DRIVER: An easing inflation and interest rate shock is most important of the three catalysts we see for 2023. Ahead of China going-for-growth and a less-bad tech view. US inflation is the world’s most important number. It drives all else, from Fed rate hiking outlook to recession risks and the earnings outlook. This made ‘CPI day’ typically the most volatile of 2022, with a 2% average S&P 500 price swing. Consensus for Thursday’s December CPI report is a positive 6th straight headline slow down to 6.5%. Our tracker (see chart) gives more reassurance underlying price pressures are easing. This relief would add more fuel to the year’s positive market start.
INFLATION: A positive December inflation report is supported both by our inflation tracker and the signs of lower wage rises in last week’s payrolls report. This would validate market’s pricing (80% chance) of a slower Fed’s hiking pace, to 0.25%, at its Feb. 1st meeting. But risks remain, with the Cleveland Fed inflation NOWCast model above consensus, core inflation pressures still high, and the Fed’s latest ‘dot plot’ calling for higher inflation and interest rates than the market.
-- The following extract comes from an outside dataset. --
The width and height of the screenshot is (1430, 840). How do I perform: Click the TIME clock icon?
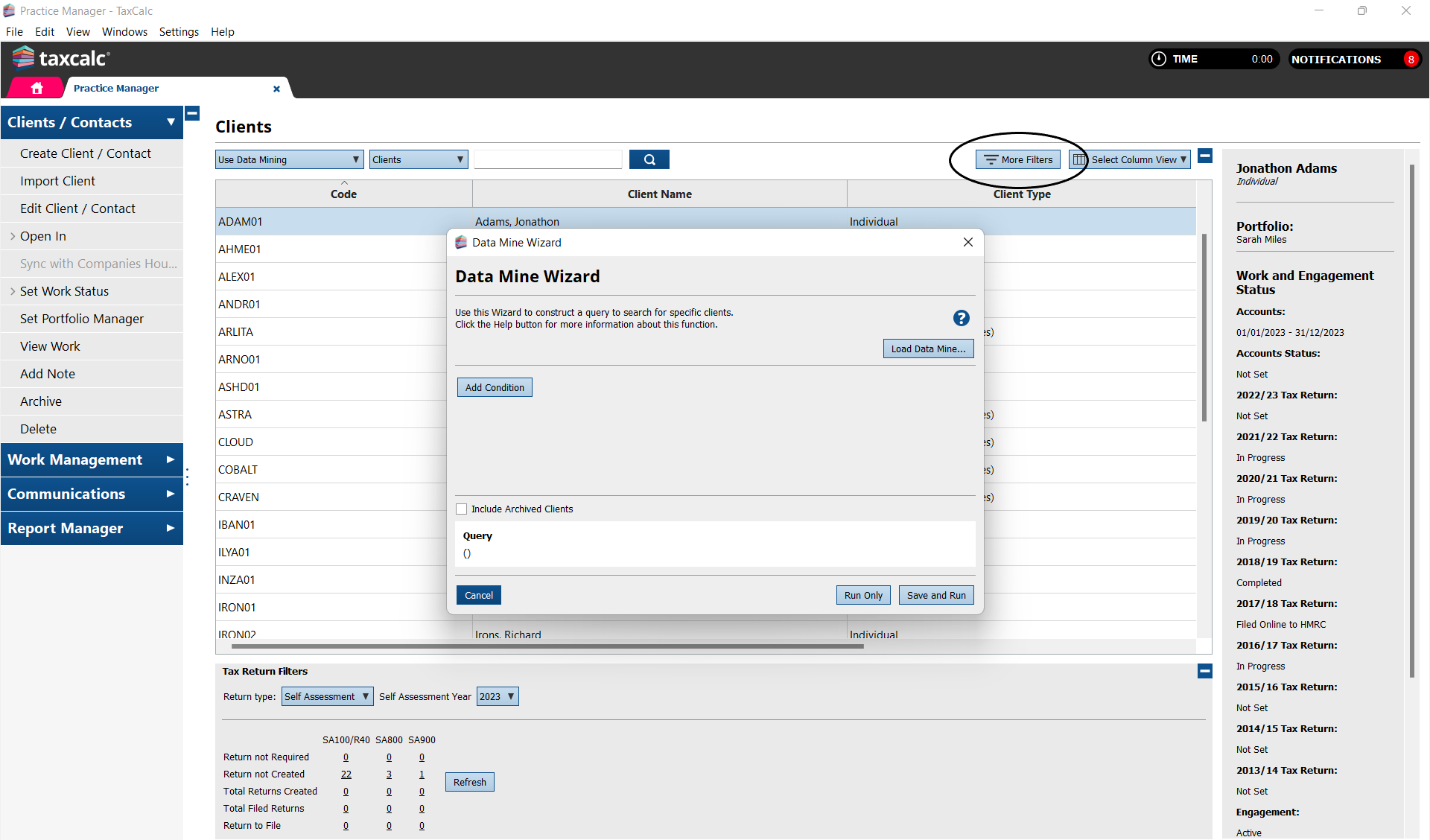(1159, 59)
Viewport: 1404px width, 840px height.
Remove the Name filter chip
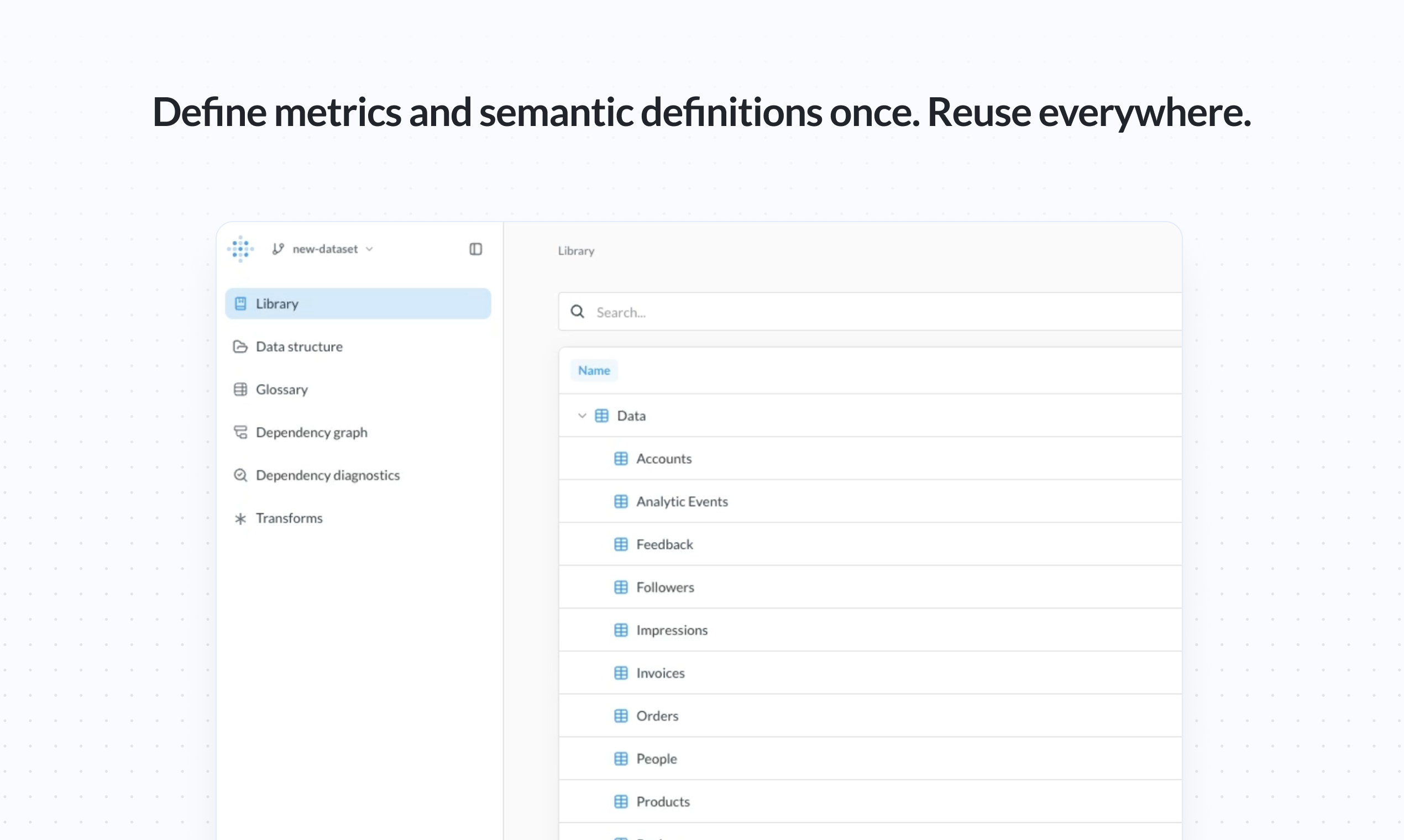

TRACKER: Reported US inflation is by definition a lagging indicator. Our tracker uses forward and coincident figures, and shows easing pressures. These are down a median 24% from peak. And 5% from November with 11 of 14 indicators down. We track six of the main segments: the labour market (employment ISM, JOLTS), housing (Zillow rent, NAHB index), goods (Used cars, Manufacturing ISM prices), commodities (Gasoline, broad commodities), supply chains (Fed’s supply chain index, container rates), and inflation expectations (Michigan survey, Break-evens). Supply chains, housing, and goods prices lead the fall, with the labour market lagging as usual.